■ **TASK TO CARRY OUT**
Exactly as they appear, retype the lines from the one containing "At what coordinates should I click to accomplish: Switch" through the final line of the data below. Leave pictures out.

■ **EXTRACTED ENTRIES**

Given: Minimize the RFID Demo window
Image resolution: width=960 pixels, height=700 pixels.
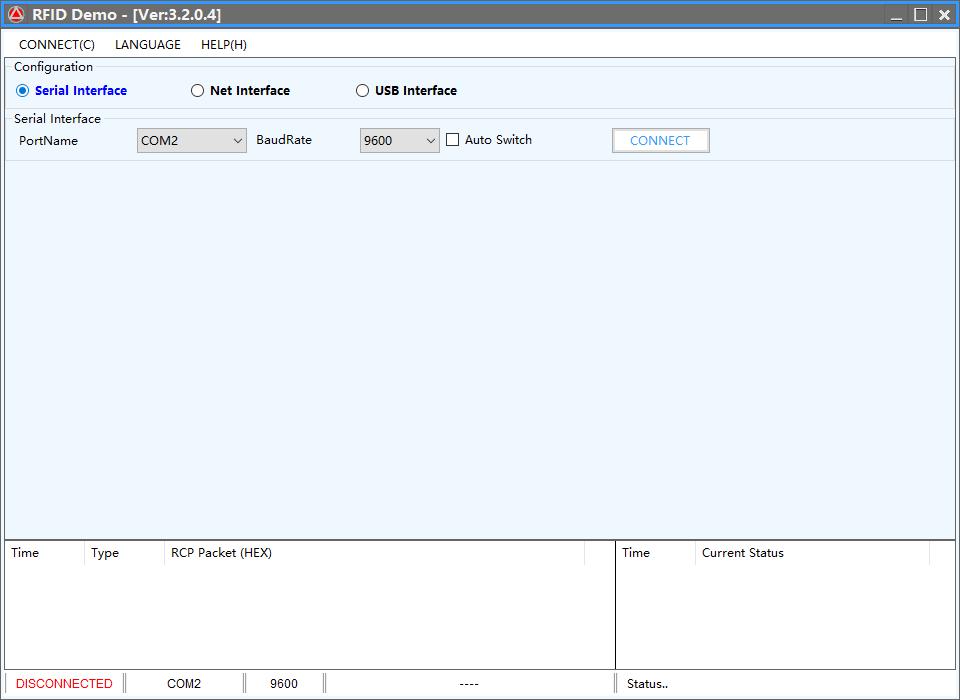Looking at the screenshot, I should [897, 15].
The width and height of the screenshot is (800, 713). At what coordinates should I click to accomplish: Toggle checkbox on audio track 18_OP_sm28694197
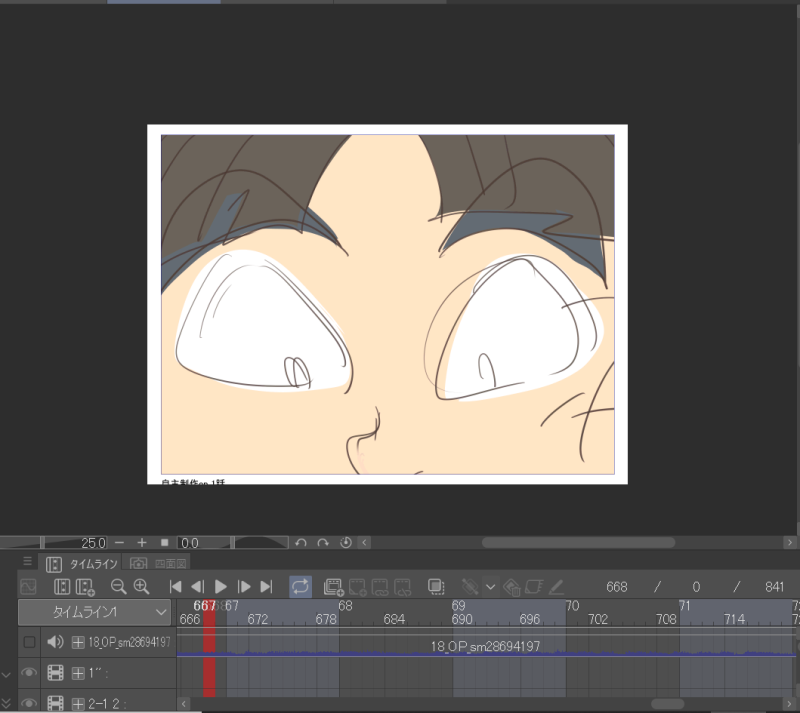29,642
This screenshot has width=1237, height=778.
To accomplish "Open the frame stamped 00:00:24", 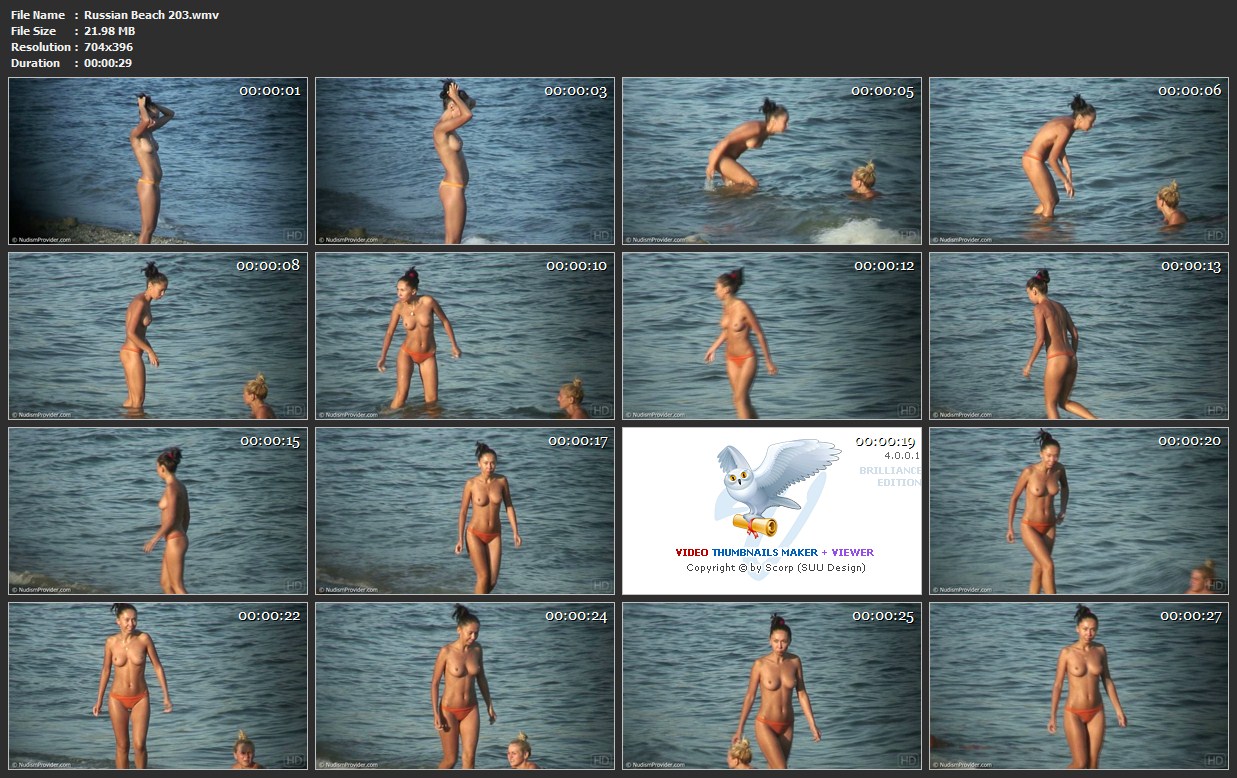I will [x=465, y=686].
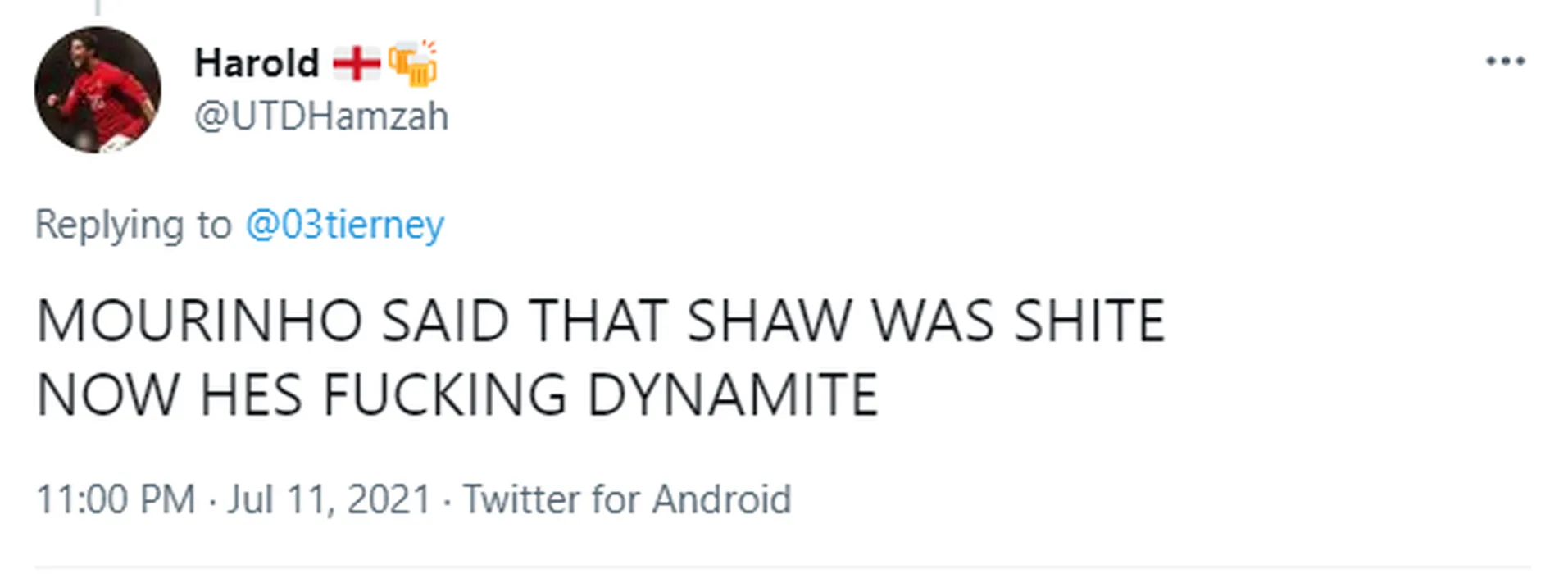
Task: Click the word DYNAMITE in the tweet
Action: point(732,395)
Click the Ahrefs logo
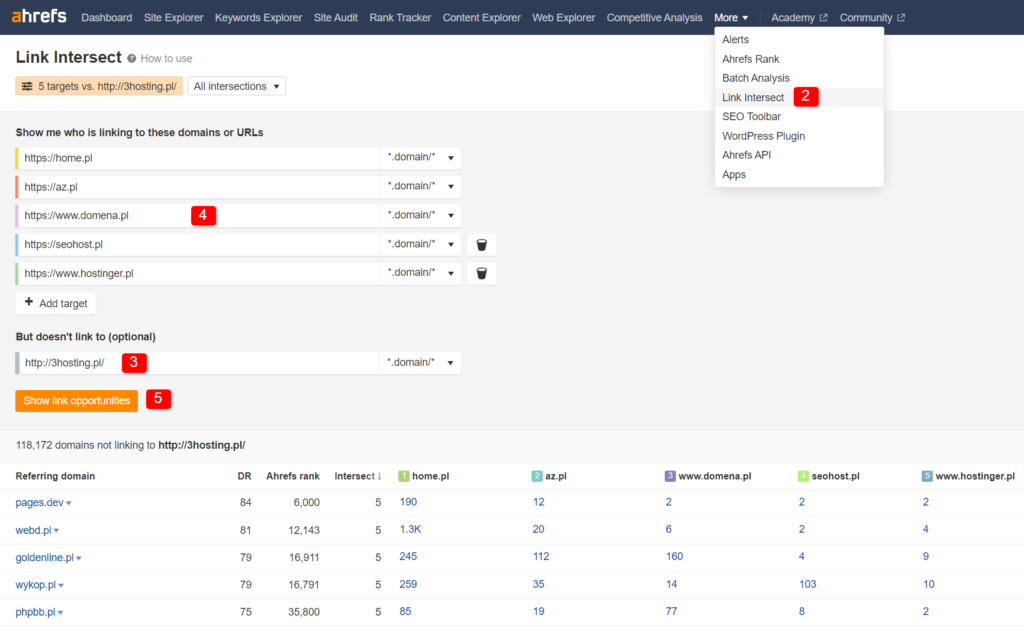 [x=40, y=17]
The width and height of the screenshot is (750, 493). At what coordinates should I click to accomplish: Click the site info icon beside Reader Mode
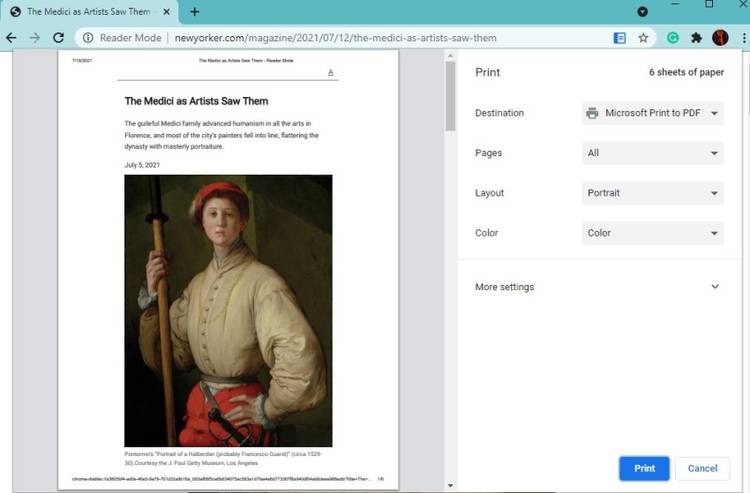coord(88,38)
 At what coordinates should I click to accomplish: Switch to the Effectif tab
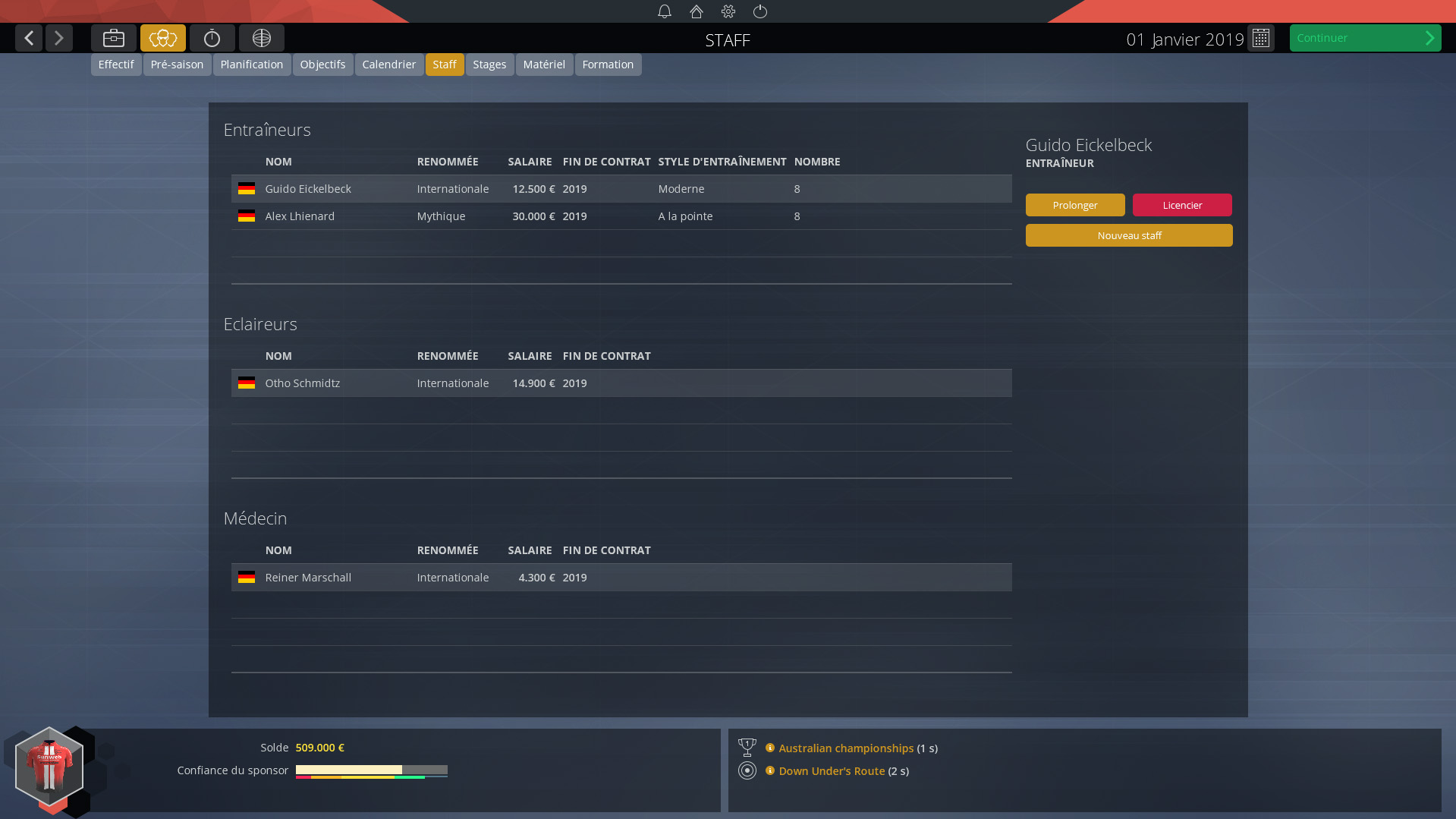click(116, 65)
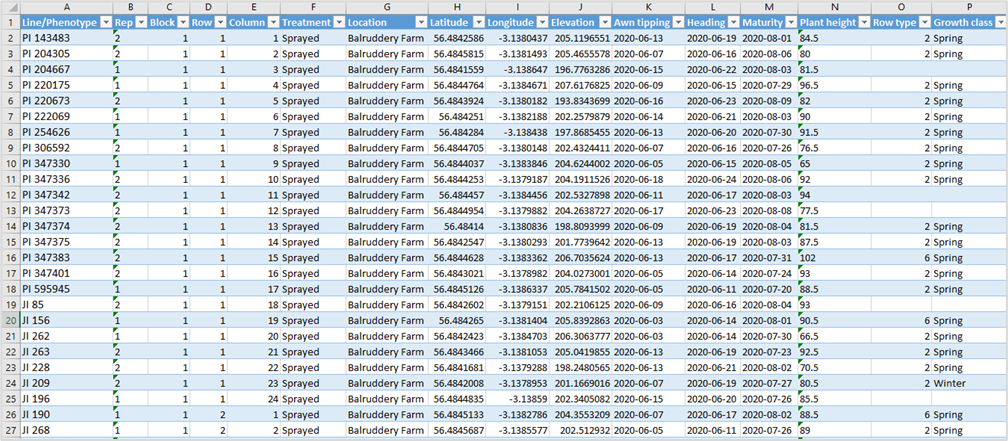Open the Growth class filter dropdown

[x=1000, y=22]
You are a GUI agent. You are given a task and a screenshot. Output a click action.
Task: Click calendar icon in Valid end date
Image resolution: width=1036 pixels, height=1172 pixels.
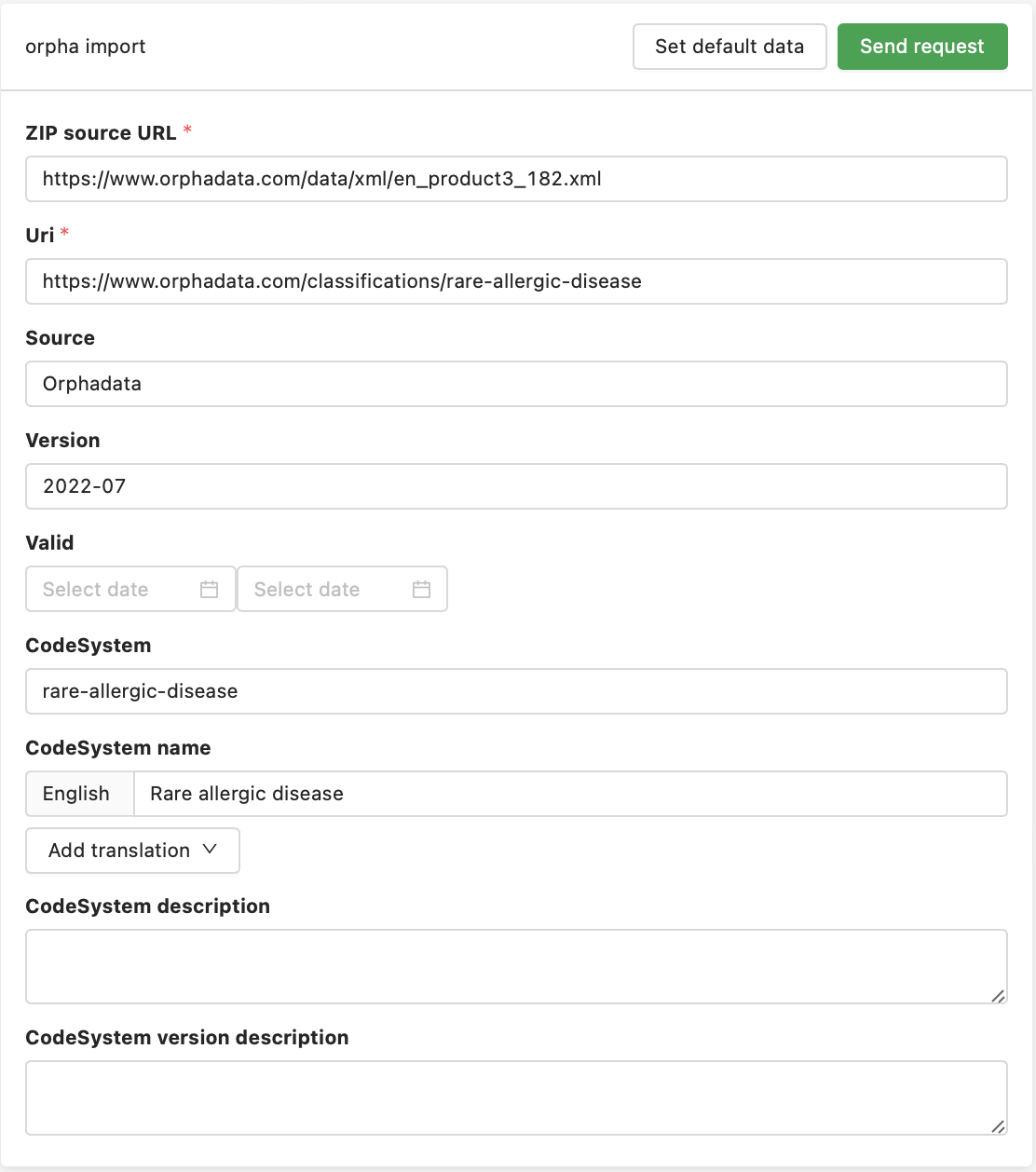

■ **RESULT OF THIS TASK**
 At what coordinates should I click to accomplish: Switch to the Effectif tab
click(116, 65)
Open the Growth class filter dropdown

[x=1000, y=22]
You are a GUI agent. You are given a task and a screenshot. Output a click action.
Task: Click calendar icon in Valid end date
Image resolution: width=1036 pixels, height=1172 pixels.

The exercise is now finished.